Effects of a successful claw back action

A claw back action is aimed at ensuring the satisfaction of the creditor’s claim, which is affected by the reduction of the debtor’s assets due to a challenged disposal.

A successful claw back action does not render the disposal being challenged null and void. Rather, it implies that the disposal is ineffective as regards the creditor who brought the claw back action. Accordingly, even if the claw back action has a successful outcome for the creditor, the disposal is still valid; the assets which were transferred do not get returned to the debtor. Rather, the assets that were the subject of the transfer become subject to a subsequent enforcement action, which must be commenced by the creditor against the third party who now owns the asset, to the extent necessary and sufficient to satisfy the creditor’s rights. See, for example, Art. 2902 of the Italian Civil Code, which states: “a creditor, after having obtained a declaration of ineffectiveness of the act, can bring enforcement proceedings or proceedings to secure precautionary measures on the asset against third parties, which is the object of the act clawed back.”

Conclusion

In light of the Italian legal framework and relevant case law and rules regarding claw back actions, an international company that intends to purchase an asset from an Italian seller should consider the following points in order to protect against potential claw back actions and disputes with creditors of the seller:

  • Is the price of the transfer fair and in line with the market? If yes, then the purchaser is better protected against a potential claim by a creditor for any prejudicial effects of the sale on the creditor’s rights.
  • At the time of the sale, what was the financial condition of the seller/debtor?
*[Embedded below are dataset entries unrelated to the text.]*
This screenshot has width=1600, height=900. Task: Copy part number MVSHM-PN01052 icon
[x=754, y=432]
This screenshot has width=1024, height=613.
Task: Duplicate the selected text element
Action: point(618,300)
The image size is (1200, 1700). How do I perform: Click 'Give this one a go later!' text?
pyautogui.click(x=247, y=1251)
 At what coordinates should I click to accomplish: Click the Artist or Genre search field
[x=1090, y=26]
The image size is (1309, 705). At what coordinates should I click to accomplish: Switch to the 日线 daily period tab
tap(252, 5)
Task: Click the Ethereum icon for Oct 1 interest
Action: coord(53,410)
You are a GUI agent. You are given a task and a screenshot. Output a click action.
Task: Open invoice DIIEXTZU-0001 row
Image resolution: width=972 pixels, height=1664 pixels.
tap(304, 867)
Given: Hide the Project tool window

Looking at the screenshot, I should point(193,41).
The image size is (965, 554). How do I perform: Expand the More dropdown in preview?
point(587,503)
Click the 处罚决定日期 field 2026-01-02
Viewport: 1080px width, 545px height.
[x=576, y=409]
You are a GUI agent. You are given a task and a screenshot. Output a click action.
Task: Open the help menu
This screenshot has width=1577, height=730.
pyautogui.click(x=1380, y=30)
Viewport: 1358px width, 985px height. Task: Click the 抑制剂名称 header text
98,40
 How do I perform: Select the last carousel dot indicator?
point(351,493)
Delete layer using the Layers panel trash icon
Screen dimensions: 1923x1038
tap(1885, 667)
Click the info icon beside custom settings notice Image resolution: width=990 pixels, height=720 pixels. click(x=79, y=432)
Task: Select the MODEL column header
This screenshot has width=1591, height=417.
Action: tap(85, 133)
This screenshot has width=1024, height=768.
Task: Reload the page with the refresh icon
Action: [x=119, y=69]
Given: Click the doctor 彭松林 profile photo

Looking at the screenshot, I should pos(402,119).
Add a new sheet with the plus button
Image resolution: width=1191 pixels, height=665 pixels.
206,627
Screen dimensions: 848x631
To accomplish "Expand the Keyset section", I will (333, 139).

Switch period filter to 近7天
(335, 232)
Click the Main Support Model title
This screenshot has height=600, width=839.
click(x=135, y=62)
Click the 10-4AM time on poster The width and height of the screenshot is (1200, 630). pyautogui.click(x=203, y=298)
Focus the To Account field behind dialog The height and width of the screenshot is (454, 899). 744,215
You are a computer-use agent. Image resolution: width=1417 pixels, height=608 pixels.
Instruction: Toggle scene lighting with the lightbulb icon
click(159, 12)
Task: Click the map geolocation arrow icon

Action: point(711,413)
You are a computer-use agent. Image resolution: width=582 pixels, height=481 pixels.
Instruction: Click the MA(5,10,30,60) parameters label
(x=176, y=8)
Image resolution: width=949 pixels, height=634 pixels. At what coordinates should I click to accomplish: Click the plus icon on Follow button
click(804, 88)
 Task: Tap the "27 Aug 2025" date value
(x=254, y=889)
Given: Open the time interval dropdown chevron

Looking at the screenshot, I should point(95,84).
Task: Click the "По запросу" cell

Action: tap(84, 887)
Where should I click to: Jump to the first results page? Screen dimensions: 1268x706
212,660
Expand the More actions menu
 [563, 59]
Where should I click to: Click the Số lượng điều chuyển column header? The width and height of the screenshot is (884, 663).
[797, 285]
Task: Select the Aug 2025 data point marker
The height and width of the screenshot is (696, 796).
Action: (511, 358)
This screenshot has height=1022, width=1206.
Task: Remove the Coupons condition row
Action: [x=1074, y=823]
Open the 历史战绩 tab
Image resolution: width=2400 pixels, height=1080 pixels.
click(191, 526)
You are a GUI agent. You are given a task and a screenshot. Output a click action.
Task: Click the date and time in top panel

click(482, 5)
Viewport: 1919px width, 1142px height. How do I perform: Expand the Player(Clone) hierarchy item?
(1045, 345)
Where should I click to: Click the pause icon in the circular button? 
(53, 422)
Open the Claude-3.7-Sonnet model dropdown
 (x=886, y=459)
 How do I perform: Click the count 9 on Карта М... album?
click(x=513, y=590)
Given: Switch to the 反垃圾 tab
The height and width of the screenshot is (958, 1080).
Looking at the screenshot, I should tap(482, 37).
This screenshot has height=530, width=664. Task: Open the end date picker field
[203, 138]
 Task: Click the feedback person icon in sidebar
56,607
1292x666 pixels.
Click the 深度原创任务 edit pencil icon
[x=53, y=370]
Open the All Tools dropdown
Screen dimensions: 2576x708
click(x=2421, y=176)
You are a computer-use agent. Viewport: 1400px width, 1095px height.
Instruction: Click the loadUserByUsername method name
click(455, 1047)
Would the residual assets of the company, post-sale, be large enough to cover the amounts claimed by creditors? If yes, then the argument could not be made that the sale rendered the satisfaction of a creditor’s claim uncertain or more difficult. 
  • When negotiating the sale and purchase contract, the buyer should request a representation and warranty provision in the sale and purchase contract, which provides that, in case of a successful outcome of a claw back action, the seller agrees to indemnify the buyer for any damages suffered as a consequence of the declaration of ineffectiveness of the transfer and the subsequent enforcement action that the creditor may decide to pursue.